I was expected to know everything about the sport, but my main task was to keep the Sports Editor informed about what was going on day by day, and to cover all the big fights. I travelled the world.
Whatever the sport’s future, it gave me my career, and I feel fortunate that it did so.
This was the early 1980s, which meant I had come into boxing just a little too late to report on great heavyweights like Muhammad Ali, Joe Frazier, George Foreman mk 1, Ken Norton and Larry Holmes. In the heavyweight division, mine was the era of Mike Tyson, but I always thought Tyson a class below the fighters I had missed. Tyson looked terrific, but his opponents were not of the quality of Ali’s, nor his contests as hard and brutal. I found Tyson’s boxing repetitive and one-dimensional. He couldn’t improvise, perhaps because no one seemed capable of testing him outside his comfort zone, that was until Buster Douglas and Evander Holyfield came along and exposed his limitations.
Jose Torres - like Tyson, a Cus D’Amato product but from an earlier era - told me that Tyson’s combinations had numbers, and sometimes Torres would shout them from ringside when the fighter’s punches were not having the desired effect.
The lower weights had brilliant fighters in all divisions and I saw some superb contests: Leonard v Duran, Leonard v Benitez, Hagler v Hearns, Leonard v Hagler, Chris Eubank v Nigel Benn. Of those, the most violent, but not to the exclusion of good boxing, were Hagler v Hearns and Eubank v Benn. For me, Leonard was the best pound-for-pound boxer of his time. I think he still is.
While big fights were scattered round the world, the main centres were Las Vegas, New York, London and Belfast. Working in America was a pleasure, preferable by far to the UK, because of all the help you got. American promoters handed you all the information you needed on a plate (records, cuttings, statistics, interviews). Meals were provided. Sitting at the bar by the pool at Caesar’s Palace in Las Vegas one day, a colleague said, “You know, this would be a good life if we didn’t have to work!”
American colleagues, not being in competition with the British writers, were always friendly and helpful. Back home, there was bitter rivalry because you were only given basic information and you had to dig for stories in daily competition with other papers. And if you said something a promoter didn’t like, he would give you a hard time.
Because the Americans were always happy to talk to the papers, you were able to meet the key people behind the boxers - promoters, managers and trainers, heads of sport of television companies - and build up contacts who you remained in touch with when back in England. I met people I would never have met otherwise: Emanuel Steward, director of the Kronk gym in Detroit, where Hearns trained; Jay Bright, Tyson’s trainer; the trainer Teddy Atlas; Jose Torres; not forgetting Don King, the biggest promoter of the time. When Seth Abraham, the head of HBO Sport, came to London for Wimbledon, he would invite me to the Four Seasons Hotel in Park Lane to have breakfast with him and talk boxing.

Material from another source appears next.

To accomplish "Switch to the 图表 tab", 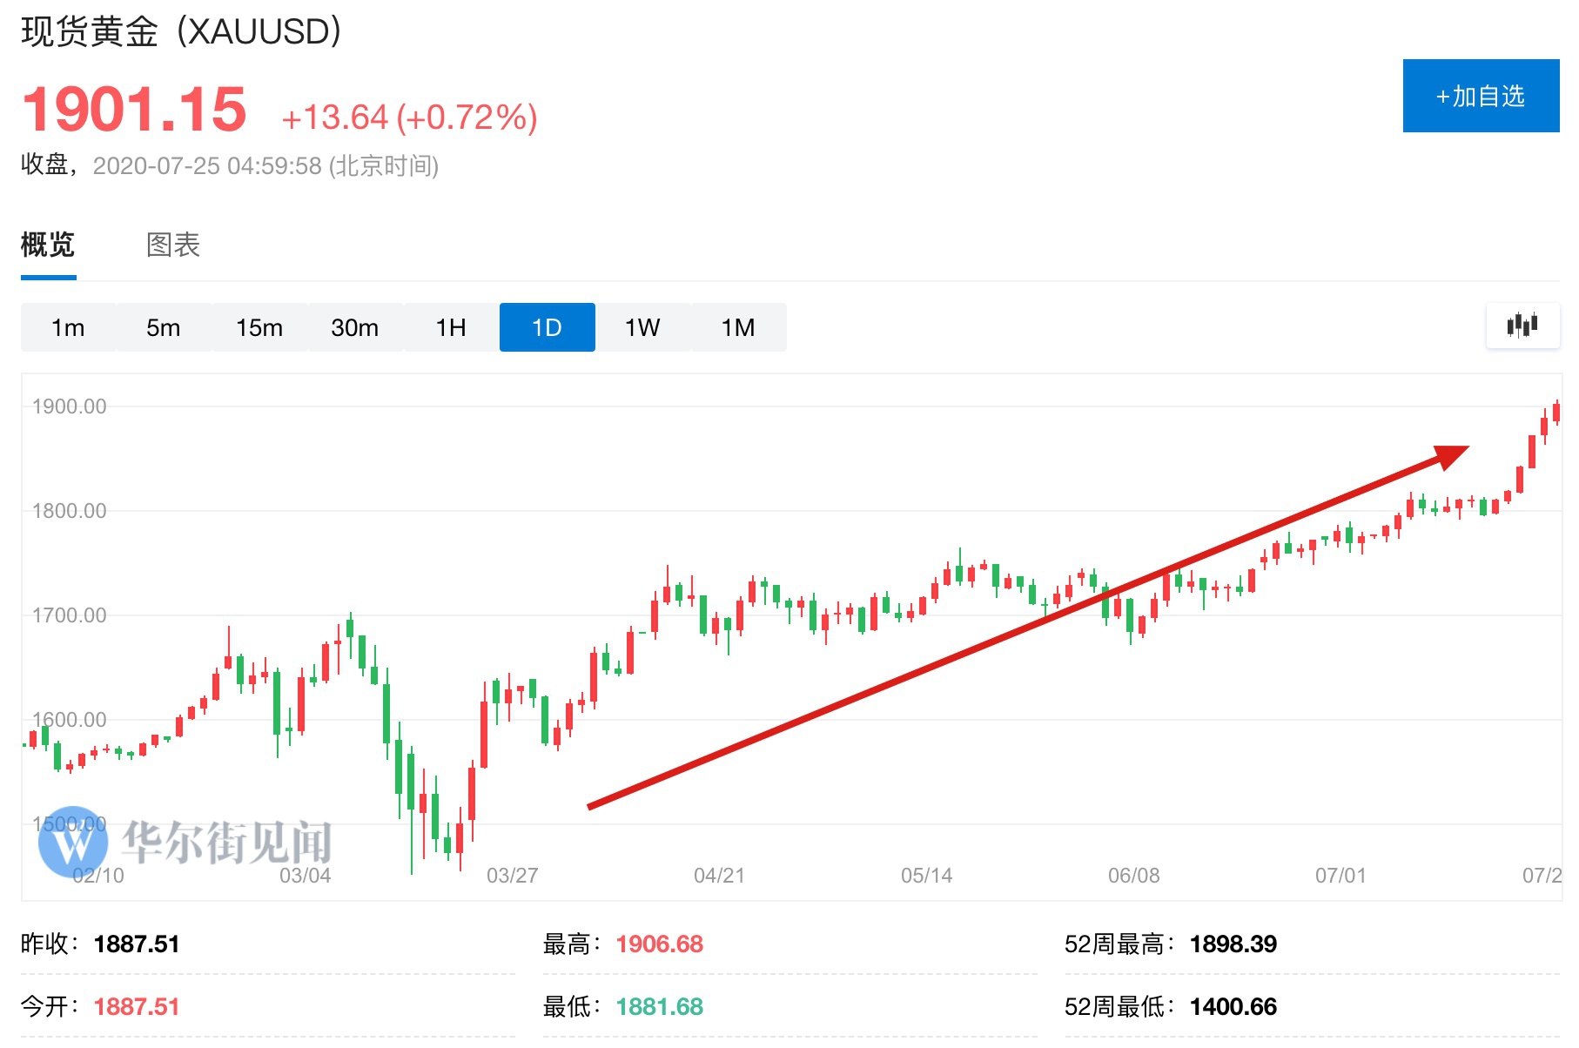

In Miami, I met Angelo Dundee, who trained Leonard. He had also trained Ali. Three years after that one and only meeting, I phoned him for some comments on a story. He said, “Yeah, I remember you! The good-lookin’ kid!” I was 55! It was proof that he didn’t remember me at all! But what a pro. Different class!

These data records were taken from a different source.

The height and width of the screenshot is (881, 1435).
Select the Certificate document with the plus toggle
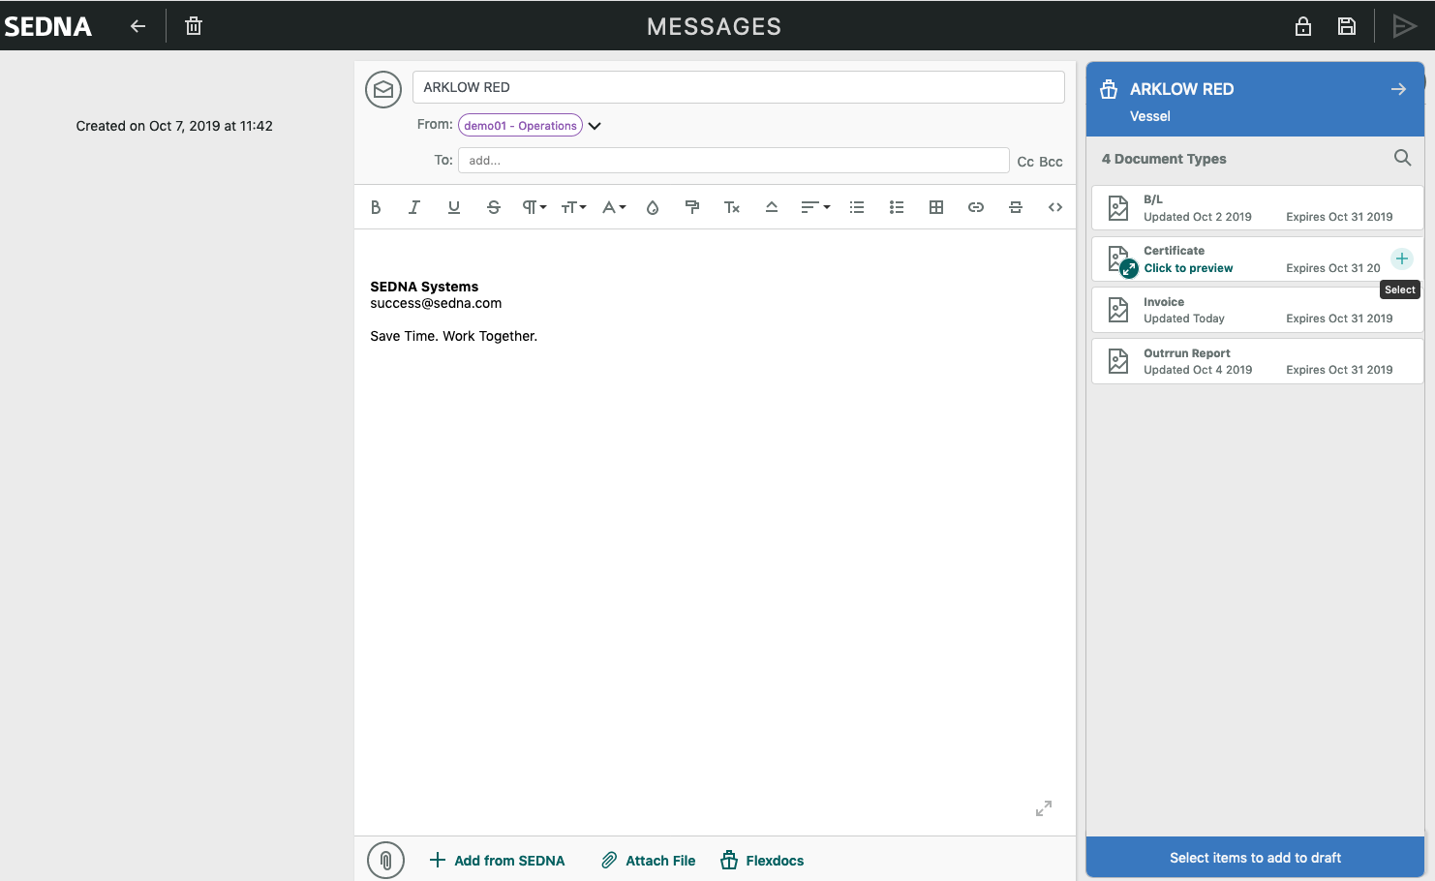click(x=1401, y=258)
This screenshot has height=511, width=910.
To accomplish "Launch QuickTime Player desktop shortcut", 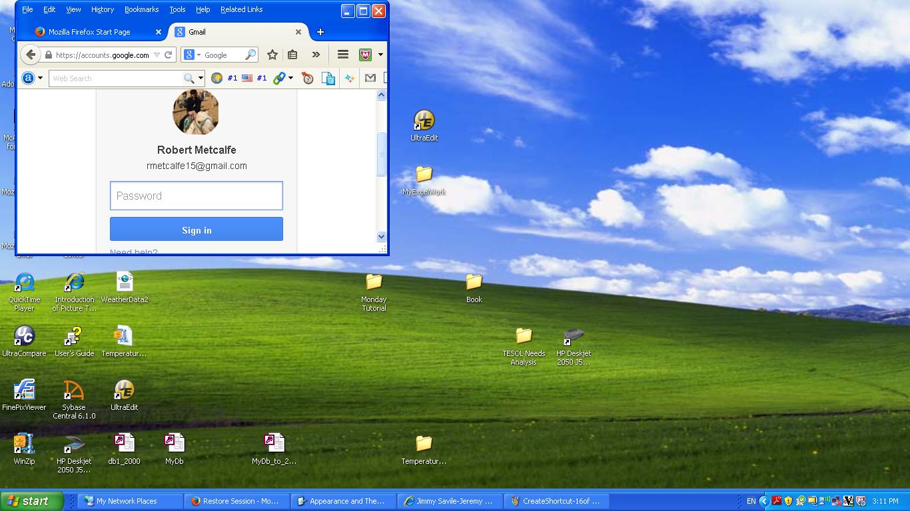I will pos(24,283).
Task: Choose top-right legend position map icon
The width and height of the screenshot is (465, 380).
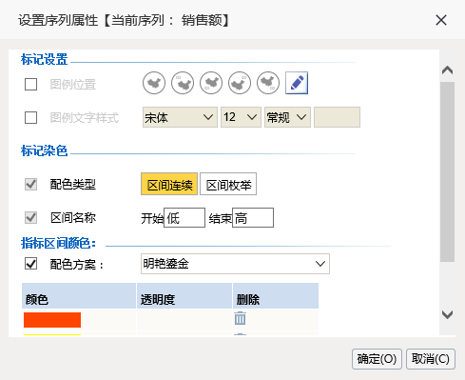Action: click(x=240, y=83)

In 1994, I took redundancy from The Times. I was in my 60s and ready to step back. But then the Sports Editor said, “Don’t go!” “But I’ve taken my redundancy money,” I replied. The paper fixed things with the Inland Revenue, and I stayed on as Boxing Correspondent for another six years. Journalism had been good to me in those 35 years with the paper, but in those last six years I saw a side of journalism I never thought I’d experience.
Tyson was in prison for rape and when on one occasion I was in Washington to cover a Riddick Bowe fight, without the knowledge of my colleagues, I flew from Dulles Airport to Albany to meet Jay Bright, Tyson’s trainer, in Tyson’s home and talk about the fighter. It was a comprehensive day-long interview — a world exclusive which I wrote up when I got back to London. The day after it appeared in The Times — all across the top half of a page — the Sports Editor rang me to say that both The Sun and the Today newspaper had lifted my story word for word, crediting two different bogus writers. How was it possible for three different journalists to write the same story word for word? Readers wouldn’t know. Sun readers don’t read The Times. It was a Hatton Garden smash-and-grab. How could journalists lift another journalist’s story like that? That didn’t matter to them. Tyson was the preserve of the tabloids. The Sun couldn’t be seen to be scooped by The Times. My solicitors wrote to The Sun, it was an awkward situation because the Times was a sister paper. I got no apology, only a lot of bluster from the Sun’s lawyer, and then an extra payment from The Times. It was a kind of honour, I supppose, but years later, after I had retired, I was not at all surprised that the hacking scandal happened.
It is the memory of boxing people I met outside the world of fight promotions that I treasure the most: Alf Gallie, Percy Lewis, Tony Madigan, Budd Schulberg, and the man I admired the most — Muhammad Ali.
Percy was in the RAF and boxing for Oxford YMCA, I believe, and was a friend of Alf. He came by the Alfred Street gym one day when I was an undergraduate. Alf thought it was a good idea for me to get in some sparring with him. Well, I learnt nothing except that he was just too good for me. Without even extending himself, he stood me on my head. But for all that, I had the satisfaction and distinction of sparring with the man who became the British Empire featherweight champion and boxed for the world title.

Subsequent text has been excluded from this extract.